Materials provided:
--- START ---

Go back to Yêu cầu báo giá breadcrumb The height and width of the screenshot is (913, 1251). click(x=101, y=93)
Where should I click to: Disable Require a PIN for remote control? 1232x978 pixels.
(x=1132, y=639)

--- END ---
--- START ---

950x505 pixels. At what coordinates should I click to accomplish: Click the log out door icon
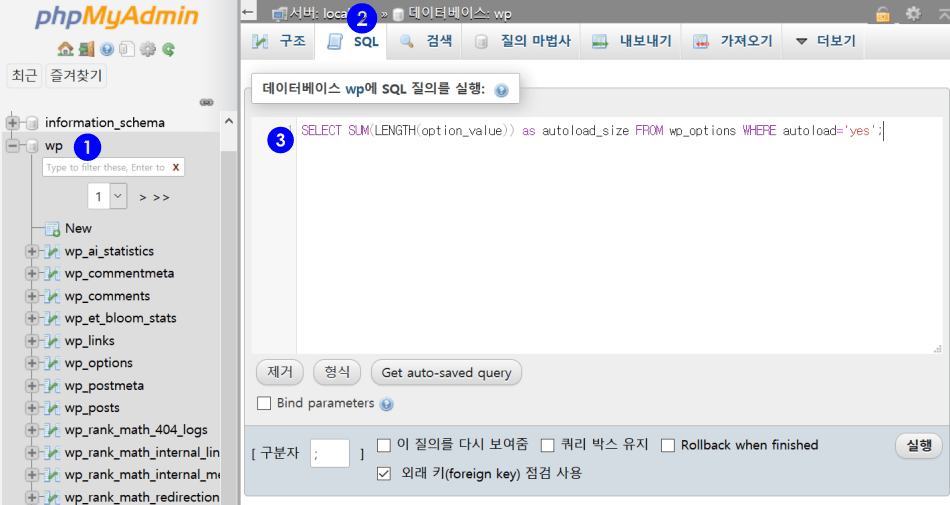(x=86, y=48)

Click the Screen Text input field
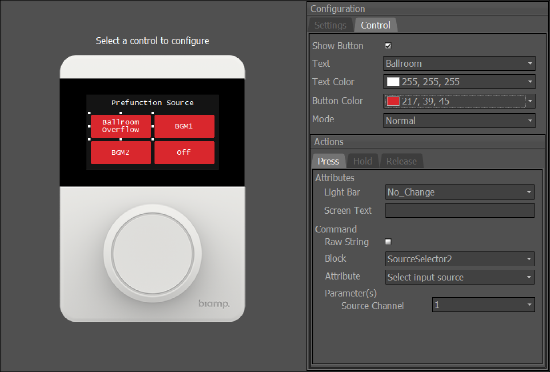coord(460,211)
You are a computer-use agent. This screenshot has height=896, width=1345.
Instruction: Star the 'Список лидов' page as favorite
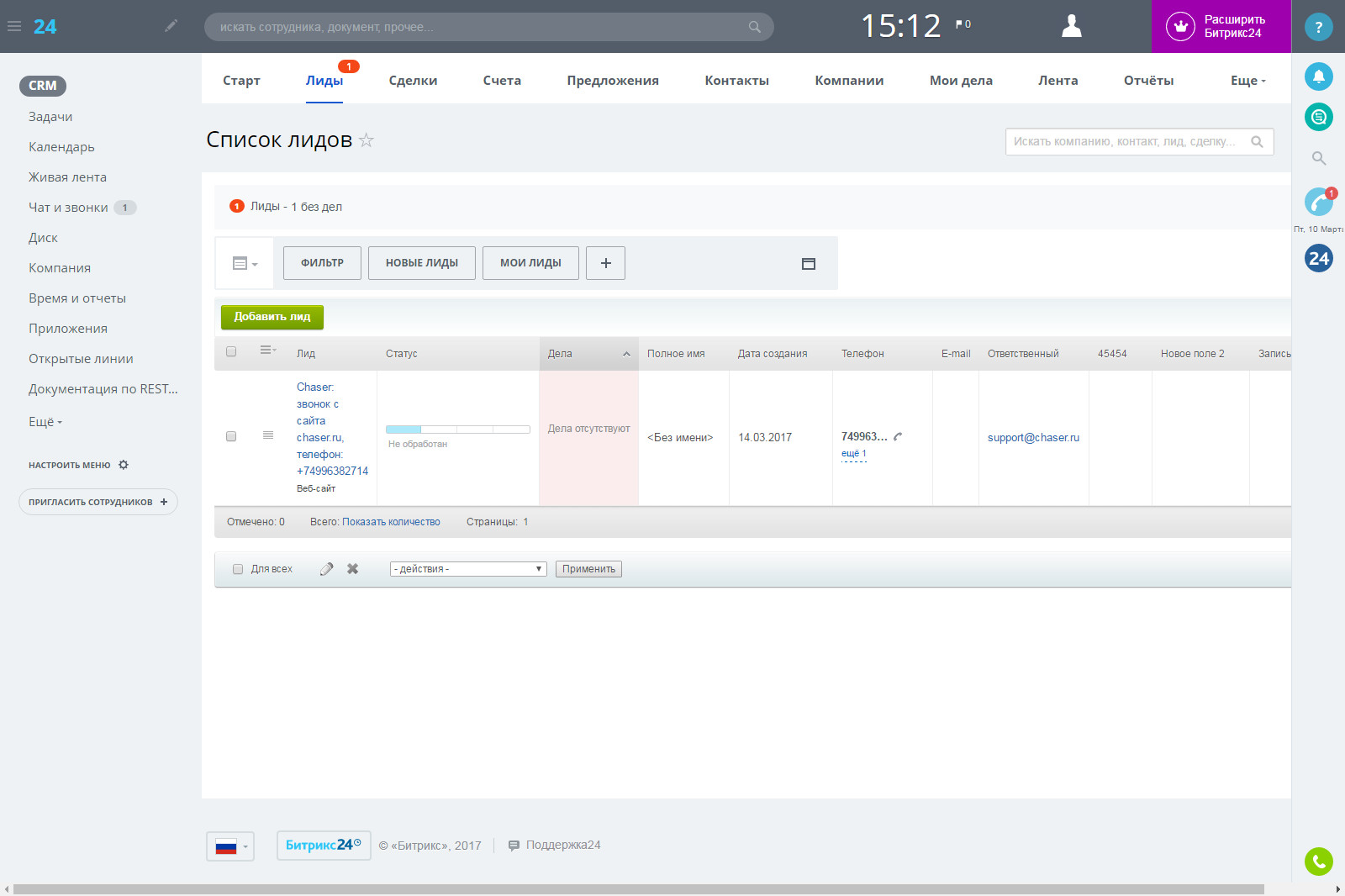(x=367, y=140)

--- END ---
--- START ---

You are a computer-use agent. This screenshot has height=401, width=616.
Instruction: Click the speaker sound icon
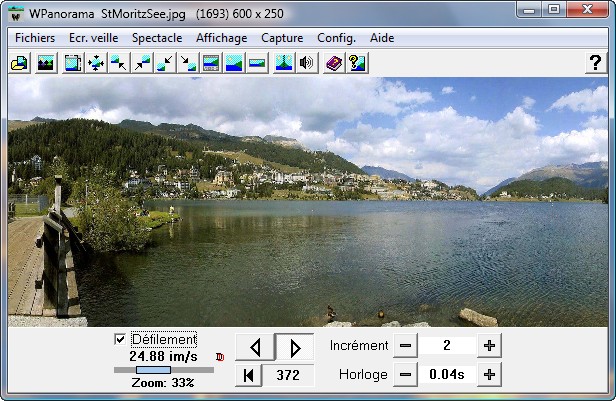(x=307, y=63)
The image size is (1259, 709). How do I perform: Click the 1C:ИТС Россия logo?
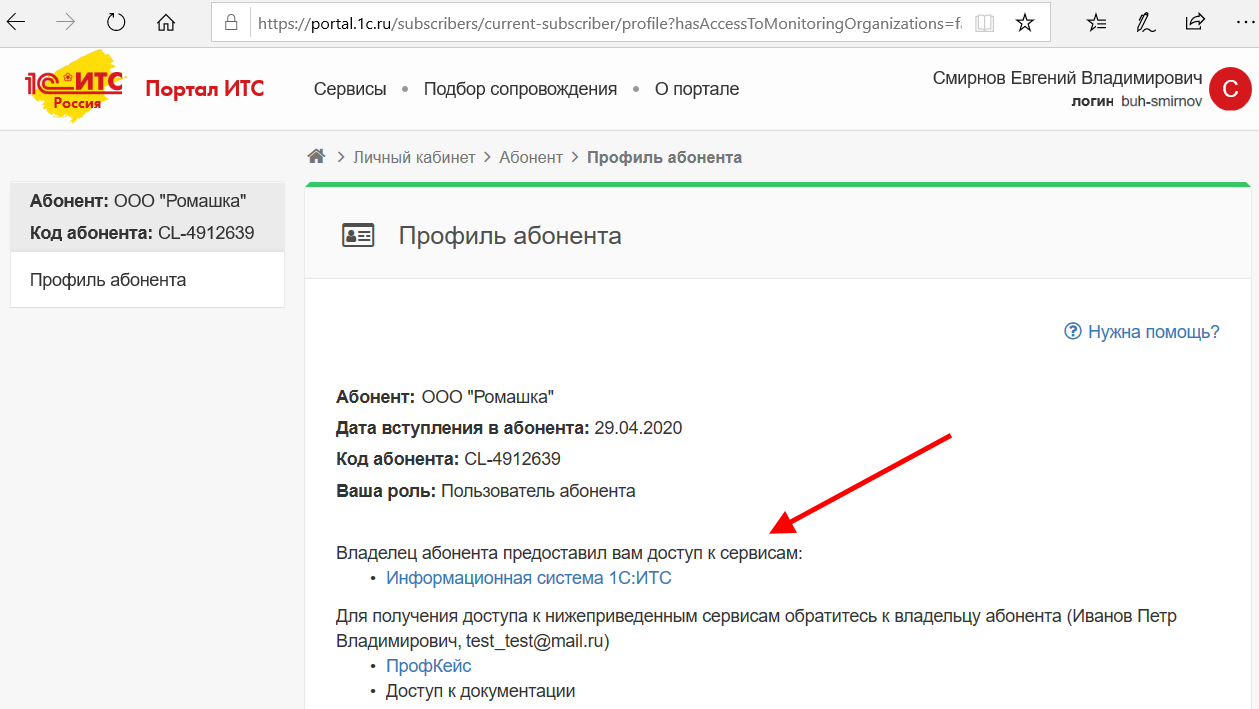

--- END ---

Give exactly the lines above that run from the line with "has height=401, width=616." to the line with "The image size", both included, leaving every picture out.

Output for this exercise:
You are a computer-use agent. This screenshot has height=401, width=616.
Instruction: Click the speaker sound icon
(x=307, y=63)
The image size is (1259, 709). How do I perform: Click the 1C:ИТС Россия logo?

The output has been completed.